L’affaire Boualem Sansal est venue envenimer davantage la situation. L’écrivain franco-algérien a été condamné à une lourde peine de prison en novembre dernier, un verdict qui a suscité des critiques virulentes en France. Paris a dénoncé une atteinte aux libertés fondamentales, tandis qu’Alger a considéré ces prises de position comme une ingérence dans ses affaires internes. La crispation entre les deux pays s’est encore accentuée lorsque l’Algérie a refusé d’accueillir plusieurs ressortissants sous le coup d’une obligation de quitter le territoire français, dont un individu impliqué dans un attentat meurtrier à Mulhouse, en février dernier.

Face à cette dégradation des relations, les conséquences pourraient être multiples.

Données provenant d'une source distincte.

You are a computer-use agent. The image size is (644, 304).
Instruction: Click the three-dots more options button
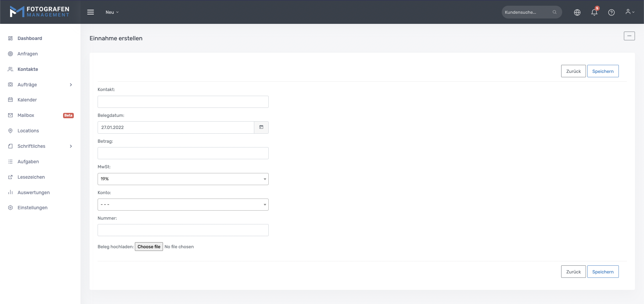[629, 36]
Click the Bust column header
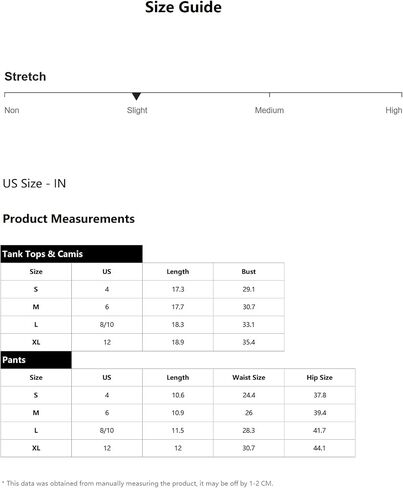 click(249, 272)
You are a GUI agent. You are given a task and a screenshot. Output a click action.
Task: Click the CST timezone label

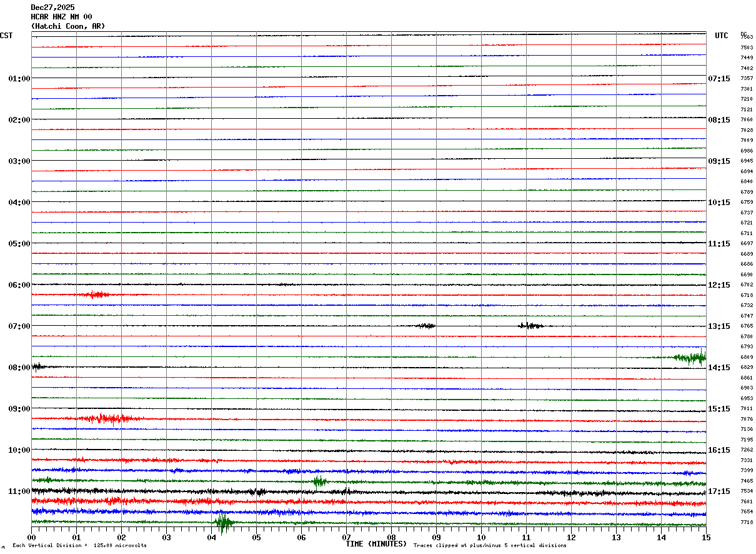pos(6,36)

D’une part, les Algériens vivant en France pourraient subir les effets d’un durcissement des politiques migratoires et administratives, rendant plus compliquées les procédures de visas ou de régularisation. D’autre part, ceux qui voyagent fréquemment entre les deux pays redoutent de nouvelles restrictions susceptibles de compliquer leurs déplacements.

Algériens de France : les mots forts de Tebboune

Le président algérien Abdelmadjid Tebboune a pris la parole pour clarifier la position de son pays face aux tensions récurrentes avec la France, marquées dernièrement par des attaques politiques et des polémiques autour des Accords de 1968. S’exprimant lors d’une rencontre périodique avec la presse nationale, il a affirmé que l’Algérie n’avait qu’un seul interlocuteur privilégié dans ce dossier : « Notre seul repère est le président Macron. Tous les problèmes seront réglés avec lui ou la personne qu’il désigne ». Une déclaration qui vise à recentrer le dialogue entre les deux pays sur une base institutionnelle, loin des polémiques alimentées par certains cercles politiques français.

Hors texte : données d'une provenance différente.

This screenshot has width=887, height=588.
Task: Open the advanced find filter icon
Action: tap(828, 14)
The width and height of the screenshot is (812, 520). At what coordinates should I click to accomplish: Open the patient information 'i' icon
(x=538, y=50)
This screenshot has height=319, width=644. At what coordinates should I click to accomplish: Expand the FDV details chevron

Les relations entre Alger et Paris connaissent une nouvelle zone de turbulence, en partie due aux critiques formulées par le ministre de l’Intérieur français, Bruno Retailleau, dont les prises de position tranchées sur la présence des Algériens en France et sur les questions migratoires ont suscité une vive réaction de la part des autorités algériennes. Le président Tebboune a dénoncé une tentative de création artificielle de tensions, affirmant que « le contentieux, créé de toutes pièces, est entre les mains d’une personne très compétente en qui j’ai toute confiance : le ministre des Affaires étrangères Ahmed Attaf. Tout le reste ne nous concerne pas ».

Le chef de l’Etat a également tenu à réaffirmer la protection des ressortissants algériens à l’étranger, rappelant que « personne ne pourra s’en prendre à nos ressortissants tant qu’ils respectent les lois du pays d’accueil ». Cette déclaration s’inscrit dans un contexte où certaines voix en France appellent à un durcissement des conditions de séjour et de circulation des Algériens sur le territoire français, notamment via une remise en question des Accords de 1968 qui régissent ces aspects depuis plusieurs décennies.

Par ailleurs, le président Tebboune a pointé du doigt une approche contradictoire de la liberté d’expression en France, citant l’exemple du journaliste Jean-Michel Aphatie, sanctionné pour ses propos sur la colonisation. « Lorsqu’un journaliste français est sanctionné pour avoir dit la vérité sur la colonisation, on se demande où est la liberté d’expression. Et lorsqu’un Algérien est puni en France pour avoir exprimé sa solidarité avec la Palestine, on se pose la même question », a-t-il souligné, mettant ainsi en lumière ce qu’il considère comme un double standard en matière de liberté d’opinion.

Cette prise de parole intervient dans un climat de relations fluctuantes entre Alger et Paris, où chaque crise semble marquer un épisode supplémentaire d’une histoire diplomatique complexe. En recentrant le dialogue sur le président Emmanuel Macron et en refusant de s’engager dans des polémiques stériles, le président Tebboune cherche à maintenir une relation institutionnelle pragmatique entre les deux pays, tout en posant des lignes rouges claires concernant la souveraineté de l’Algérie et la protection de ses ressortissants.